El papa Francisco pidió "condiciones de vida
dignas" para los detenidos al lamentarse hoy de la "masacre"
ocurrida el lunes en una cárcel de la ciudad amazónica de Manaos, en el norte
de Brasil, donde 56 presos murieron como resultado de una pelea entre bandas
rivales.
"Expreso dolor y preocupación por lo sucedido. Invito a
rezar por los difuntos, por sus familiares, por todos los detenidos en esa
cárcel y por los que allí trabajan", dijo ante unos 5000 fieles en el Aula
Paulo VI del Vaticano, durante la tradicional audiencia general de los días
miércoles.
"Renuevo el llamado para que los institutos
penitenciarios sean lugares de reeducación y de reinserción social, y que las
condiciones de vida de los detenidos sean dignas de personas humanas", señaló
Francisco luego de lamentarse del "violentísimo enfrentamiento"

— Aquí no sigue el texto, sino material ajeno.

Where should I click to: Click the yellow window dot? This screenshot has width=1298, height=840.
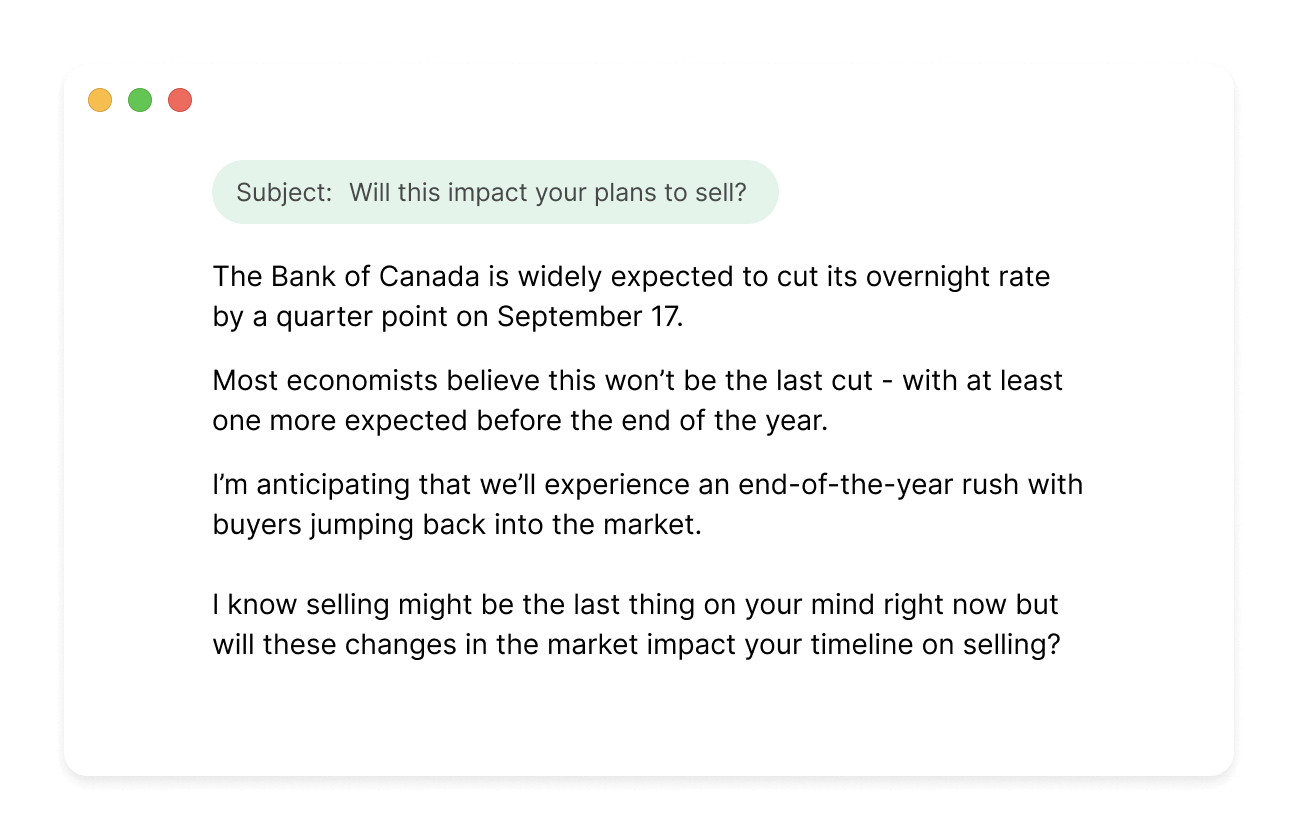click(100, 100)
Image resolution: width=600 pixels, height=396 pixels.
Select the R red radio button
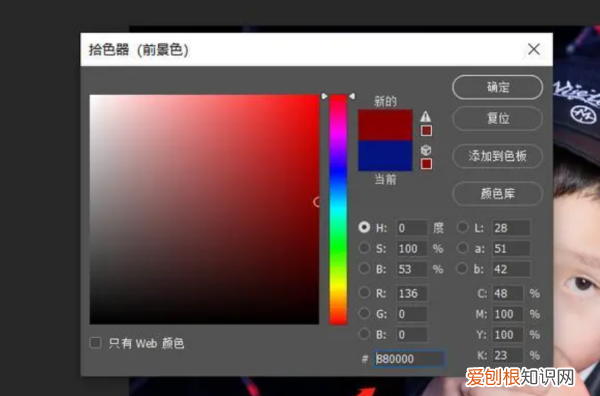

ocurrido en la cárcel brasileña.
El Papa invitó "a rezar por todos los detenidos del
mundo, para que las cárceles no estén sobrepobladas y sean lugares de
resinserción" social.
En la madrugada del lunes pasado, las autoridades
penitenciarias recuperaron el control del Complejo Penitenciario Anísio Jobi de
Manaos, al cabo de 17 horas de enfrentamientos entre miembros de bandas
criminales que dejaron el resultado de 56 presos muertos.
Según las primeras informaciones, miembros de la
organización criminal conocida como Familia del Norte (FDN), que opera en esa
región amazónica, atacaron a los del grupo Comando de la Capital (PCC) de San
Pablo, que tiene presencia en todo el país.